--- START ---

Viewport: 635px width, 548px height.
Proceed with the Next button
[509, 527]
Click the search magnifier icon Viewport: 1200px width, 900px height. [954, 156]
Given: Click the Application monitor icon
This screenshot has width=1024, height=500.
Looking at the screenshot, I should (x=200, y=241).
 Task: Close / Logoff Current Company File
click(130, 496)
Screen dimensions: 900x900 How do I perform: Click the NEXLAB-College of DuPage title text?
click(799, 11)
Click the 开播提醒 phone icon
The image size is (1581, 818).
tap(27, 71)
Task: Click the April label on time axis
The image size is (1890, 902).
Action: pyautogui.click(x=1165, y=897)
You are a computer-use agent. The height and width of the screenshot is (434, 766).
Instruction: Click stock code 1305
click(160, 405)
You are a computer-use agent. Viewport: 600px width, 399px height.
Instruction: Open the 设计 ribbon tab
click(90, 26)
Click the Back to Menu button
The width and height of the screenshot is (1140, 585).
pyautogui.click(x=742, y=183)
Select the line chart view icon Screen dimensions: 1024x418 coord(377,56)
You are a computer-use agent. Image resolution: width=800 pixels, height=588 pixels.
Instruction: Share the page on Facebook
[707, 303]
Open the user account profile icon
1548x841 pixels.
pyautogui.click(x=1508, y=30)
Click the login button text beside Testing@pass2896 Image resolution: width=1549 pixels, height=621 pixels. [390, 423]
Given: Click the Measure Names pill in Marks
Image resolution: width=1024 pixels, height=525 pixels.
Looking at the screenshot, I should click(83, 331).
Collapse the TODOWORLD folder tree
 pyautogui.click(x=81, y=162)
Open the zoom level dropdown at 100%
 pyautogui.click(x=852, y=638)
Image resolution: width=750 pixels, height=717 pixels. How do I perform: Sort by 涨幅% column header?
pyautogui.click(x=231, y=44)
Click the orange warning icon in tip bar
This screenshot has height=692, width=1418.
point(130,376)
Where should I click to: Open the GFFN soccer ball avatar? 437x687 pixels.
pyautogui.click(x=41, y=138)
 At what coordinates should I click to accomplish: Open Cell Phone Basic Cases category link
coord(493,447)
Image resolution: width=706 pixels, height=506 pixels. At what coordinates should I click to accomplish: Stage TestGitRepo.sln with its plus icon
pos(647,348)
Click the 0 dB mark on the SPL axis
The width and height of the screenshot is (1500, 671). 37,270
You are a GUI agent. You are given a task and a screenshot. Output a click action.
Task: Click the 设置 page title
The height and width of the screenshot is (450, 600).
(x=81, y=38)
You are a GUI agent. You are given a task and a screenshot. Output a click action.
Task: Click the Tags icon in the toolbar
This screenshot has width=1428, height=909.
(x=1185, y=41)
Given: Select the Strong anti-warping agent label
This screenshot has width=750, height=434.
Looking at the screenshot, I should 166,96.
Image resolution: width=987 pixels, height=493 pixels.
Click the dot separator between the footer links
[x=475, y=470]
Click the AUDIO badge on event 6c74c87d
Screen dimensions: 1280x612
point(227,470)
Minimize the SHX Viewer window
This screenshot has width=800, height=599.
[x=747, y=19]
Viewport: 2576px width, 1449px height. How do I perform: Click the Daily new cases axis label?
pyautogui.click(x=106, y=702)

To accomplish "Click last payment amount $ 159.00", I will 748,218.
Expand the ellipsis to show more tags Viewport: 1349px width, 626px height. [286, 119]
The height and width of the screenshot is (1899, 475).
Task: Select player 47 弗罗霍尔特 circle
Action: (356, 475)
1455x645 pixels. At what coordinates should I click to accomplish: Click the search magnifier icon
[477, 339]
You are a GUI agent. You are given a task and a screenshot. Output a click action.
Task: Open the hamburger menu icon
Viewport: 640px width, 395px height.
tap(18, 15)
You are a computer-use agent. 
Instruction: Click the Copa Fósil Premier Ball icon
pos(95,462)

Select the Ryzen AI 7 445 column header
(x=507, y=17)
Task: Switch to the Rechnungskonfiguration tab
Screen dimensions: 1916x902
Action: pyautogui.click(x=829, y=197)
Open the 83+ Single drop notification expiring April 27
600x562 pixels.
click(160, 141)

--- END ---

Problem to work on:
Repeat the material exactly, please, so that each line matches its source.

Solved problem:
Viewport: 635px width, 548px height.
Proceed with the Next button
[509, 527]
Click the search magnifier icon Viewport: 1200px width, 900px height. [954, 156]
Given: Click the Application monitor icon
This screenshot has width=1024, height=500.
Looking at the screenshot, I should (x=200, y=241).
 Task: Close / Logoff Current Company File
click(130, 496)
Screen dimensions: 900x900 How do I perform: Click the NEXLAB-College of DuPage title text?
click(799, 11)
Click the 开播提醒 phone icon
The image size is (1581, 818).
tap(27, 71)
Task: Click the April label on time axis
The image size is (1890, 902).
Action: pyautogui.click(x=1165, y=897)
You are a computer-use agent. The height and width of the screenshot is (434, 766).
Instruction: Click stock code 1305
click(160, 405)
You are a computer-use agent. Viewport: 600px width, 399px height.
Instruction: Open the 设计 ribbon tab
click(90, 26)
Click the Back to Menu button
The width and height of the screenshot is (1140, 585).
pyautogui.click(x=742, y=183)
Select the line chart view icon Screen dimensions: 1024x418 coord(377,56)
You are a computer-use agent. Image resolution: width=800 pixels, height=588 pixels.
Instruction: Share the page on Facebook
[707, 303]
Open the user account profile icon
1548x841 pixels.
pyautogui.click(x=1508, y=30)
Click the login button text beside Testing@pass2896 Image resolution: width=1549 pixels, height=621 pixels. [390, 423]
Given: Click the Measure Names pill in Marks
Image resolution: width=1024 pixels, height=525 pixels.
Looking at the screenshot, I should click(83, 331).
Collapse the TODOWORLD folder tree
 pyautogui.click(x=81, y=162)
Open the zoom level dropdown at 100%
 pyautogui.click(x=852, y=638)
Image resolution: width=750 pixels, height=717 pixels. How do I perform: Sort by 涨幅% column header?
pyautogui.click(x=231, y=44)
Click the orange warning icon in tip bar
This screenshot has height=692, width=1418.
point(130,376)
Where should I click to: Open the GFFN soccer ball avatar? 437x687 pixels.
pyautogui.click(x=41, y=138)
 At what coordinates should I click to accomplish: Open Cell Phone Basic Cases category link
coord(493,447)
Image resolution: width=706 pixels, height=506 pixels. At what coordinates should I click to accomplish: Stage TestGitRepo.sln with its plus icon
pos(647,348)
Click the 0 dB mark on the SPL axis
The width and height of the screenshot is (1500, 671). 37,270
You are a GUI agent. You are given a task and a screenshot. Output a click action.
Task: Click the 设置 page title
The height and width of the screenshot is (450, 600).
(x=81, y=38)
You are a GUI agent. You are given a task and a screenshot. Output a click action.
Task: Click the Tags icon in the toolbar
This screenshot has width=1428, height=909.
(x=1185, y=41)
Given: Select the Strong anti-warping agent label
This screenshot has width=750, height=434.
Looking at the screenshot, I should 166,96.
Image resolution: width=987 pixels, height=493 pixels.
Click the dot separator between the footer links
[x=475, y=470]
Click the AUDIO badge on event 6c74c87d
Screen dimensions: 1280x612
point(227,470)
Minimize the SHX Viewer window
This screenshot has width=800, height=599.
[x=747, y=19]
Viewport: 2576px width, 1449px height. How do I perform: Click the Daily new cases axis label?
pyautogui.click(x=106, y=702)

To accomplish "Click last payment amount $ 159.00", I will 748,218.
Expand the ellipsis to show more tags Viewport: 1349px width, 626px height. [286, 119]
The height and width of the screenshot is (1899, 475).
Task: Select player 47 弗罗霍尔特 circle
Action: (356, 475)
1455x645 pixels. At what coordinates should I click to accomplish: Click the search magnifier icon
[477, 339]
You are a GUI agent. You are given a task and a screenshot. Output a click action.
Task: Open the hamburger menu icon
Viewport: 640px width, 395px height.
tap(18, 15)
You are a computer-use agent. 
Instruction: Click the Copa Fósil Premier Ball icon
pos(95,462)

Select the Ryzen AI 7 445 column header
(x=507, y=17)
Task: Switch to the Rechnungskonfiguration tab
Screen dimensions: 1916x902
Action: pyautogui.click(x=829, y=197)
Open the 83+ Single drop notification expiring April 27
600x562 pixels.
click(160, 141)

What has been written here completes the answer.